Northern Ireland

Máiría Cahill becomes SDLP councillor

Mairia Cahill is to be co-opted as an SDLP councillor
Mairia Cahill is to be co-opted as an SDLP councillor

FORMER Labour senator Máiría Cahill is to be co-opted as an SDLP councillor.

Ms Cahill will serve as a councillor in Lisburn and Castlereagh.

She will replace former councillor Christine Robb who recently stepped down.

Eight years ago, Ms Cahill, a grand niece of Provisional IRA founder Joe Cahill, publicly said republicans covered up her alleged rape by an IRA member when she was a teenager in 1997.

She claimed the IRA conducted its own inquiry, subjected her to interrogation and forced her to confront her alleged attacker.

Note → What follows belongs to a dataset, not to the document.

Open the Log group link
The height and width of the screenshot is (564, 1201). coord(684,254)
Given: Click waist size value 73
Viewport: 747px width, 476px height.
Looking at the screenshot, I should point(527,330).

The man she accused of rape was later acquitted of criminal charges in court after Ms Cahill withdrew her evidence and charges were also dropped against those allegedly involved in the IRA's internal inquiry.

All of those charged strongly denied any wrongdoing.

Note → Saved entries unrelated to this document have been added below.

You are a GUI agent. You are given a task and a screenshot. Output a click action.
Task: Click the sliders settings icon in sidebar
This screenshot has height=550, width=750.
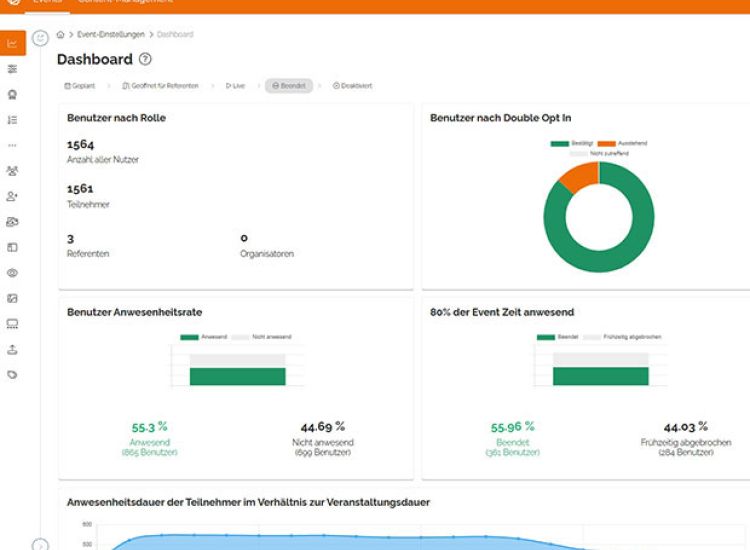12,69
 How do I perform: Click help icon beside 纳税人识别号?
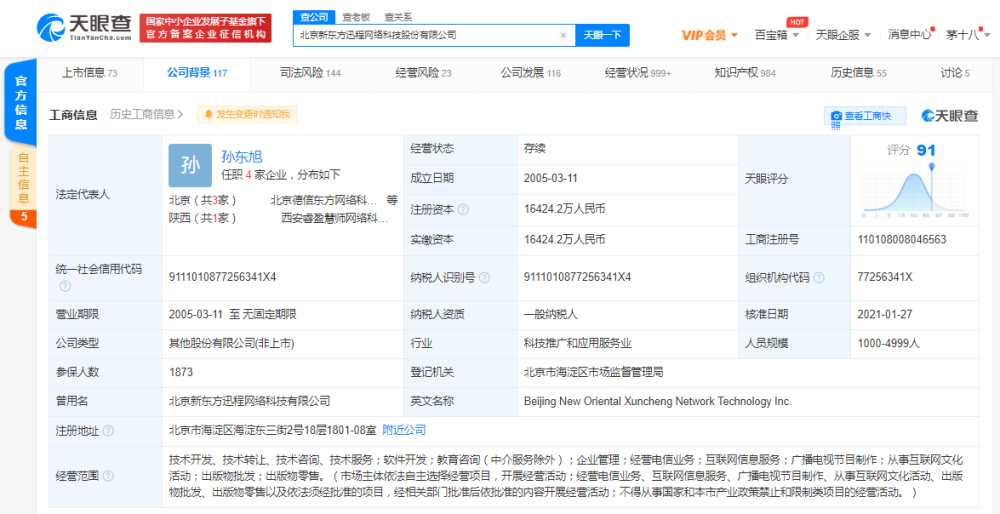[x=485, y=277]
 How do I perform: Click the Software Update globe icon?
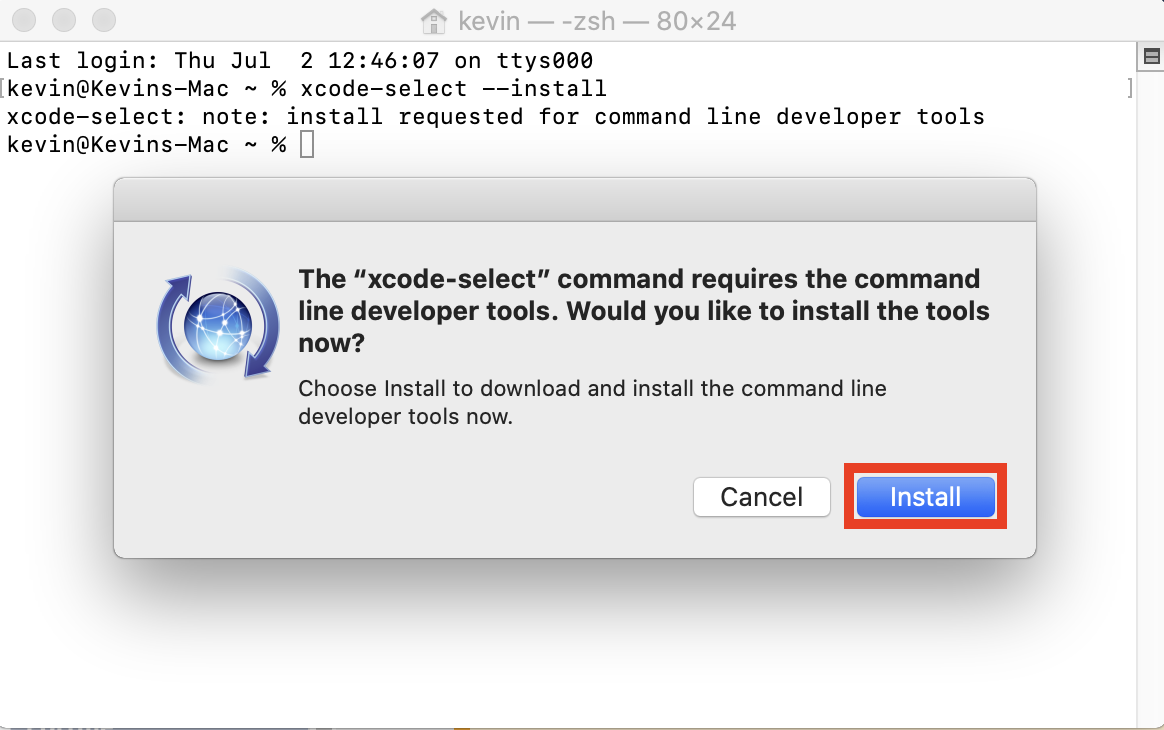tap(218, 326)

Ms Cahill told the BBC she had worked closely with the SDLP in west Belfast on social issues.

"I don't think people will be shocked by this move," she said.

She said she was keen to build stronger community relations.

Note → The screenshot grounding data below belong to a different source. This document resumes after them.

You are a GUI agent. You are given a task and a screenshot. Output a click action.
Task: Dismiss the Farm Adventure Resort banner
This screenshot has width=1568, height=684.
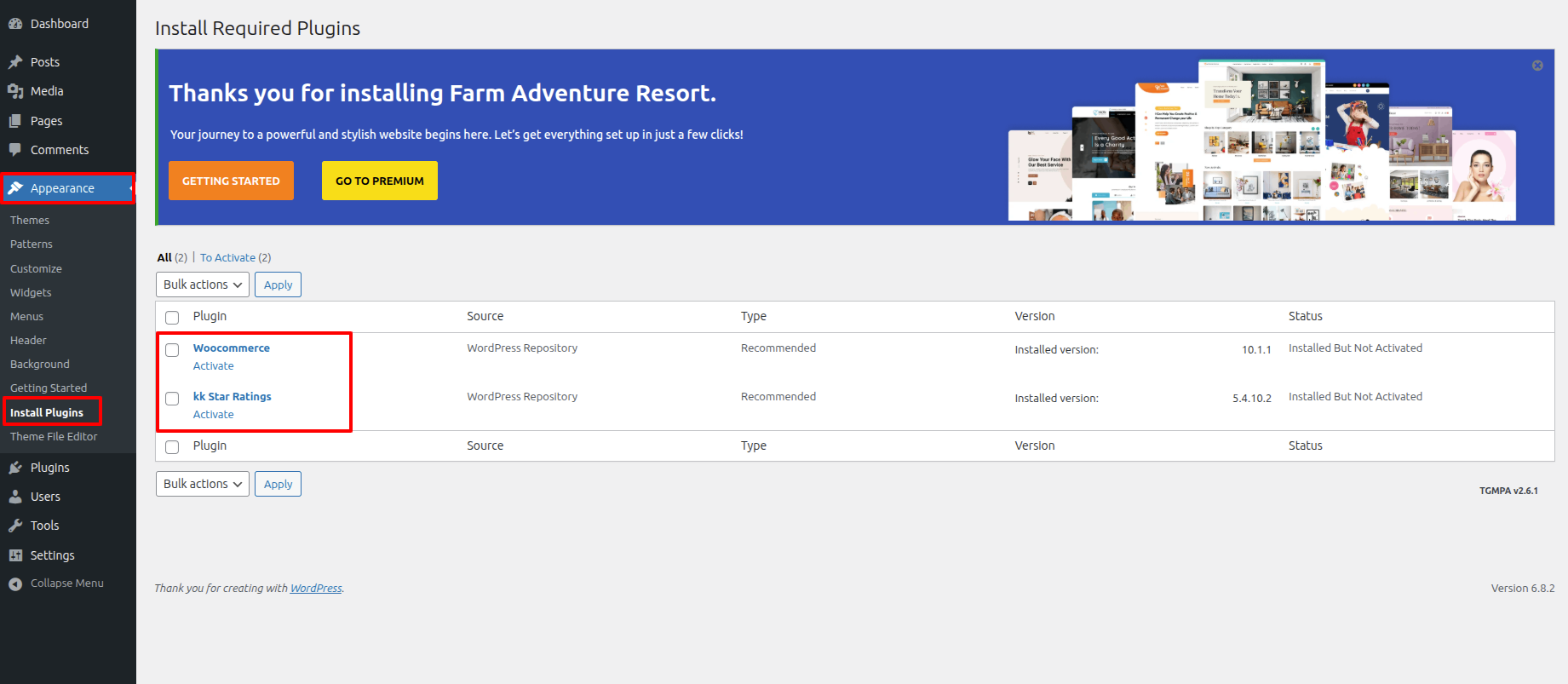(1537, 66)
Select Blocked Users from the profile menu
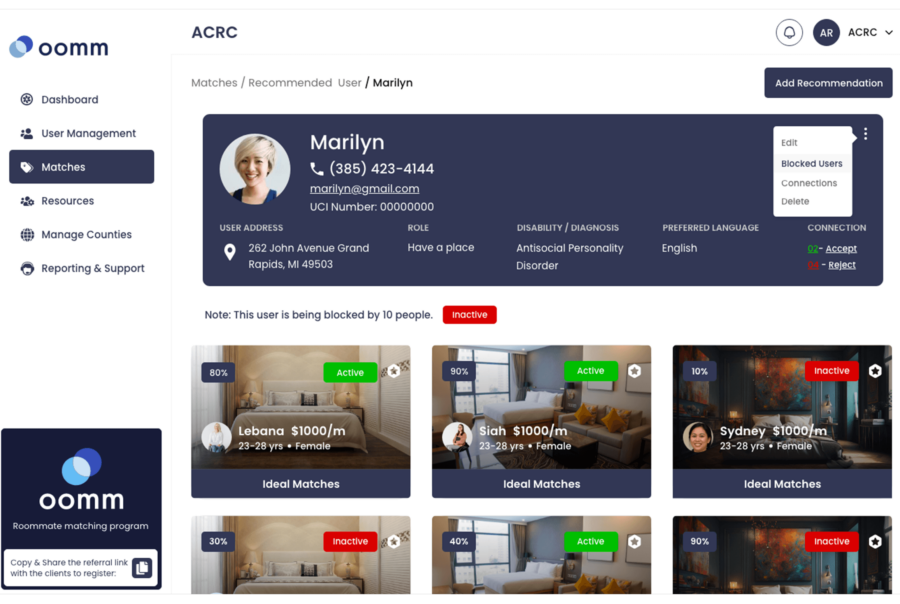 (812, 163)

"I'm not going in as a nationalist councillor just to represent people from a nationalist tradition," she said.

"I do want to reach out and believe very strongly in reconciliation and respect, they are not buzz words you throw out at election."

Ms Cahill previously served as a Labour senator in the Republic for 12 months.

She was also briefly a member for Republican Network for Unity (RNU), which opposes both the PSNI and the Good Friday Agreement. She later apologised for joining the group and said she no longer considers herself a republican.

SDLP leader Colum Eastwood said he was delighted by Ms Cahill's new role.

"Máiría Cahill has an extremely strong record of speaking out against injustice, maltreatment and inequality; we are confident that her attributes are best placed to compliment the values and vision of the SDLP, and we are delighted she has decided to make the SDLP her political home," he said.

"Politics is too often sadly missing brave voices to call out right from wrong. The SDLP has always taken uncomfortable steps to deliver a fair and just society, and I am confident Máiría will play a prolific part in continuing to practice the politics others merely preach, by speaking truth to power."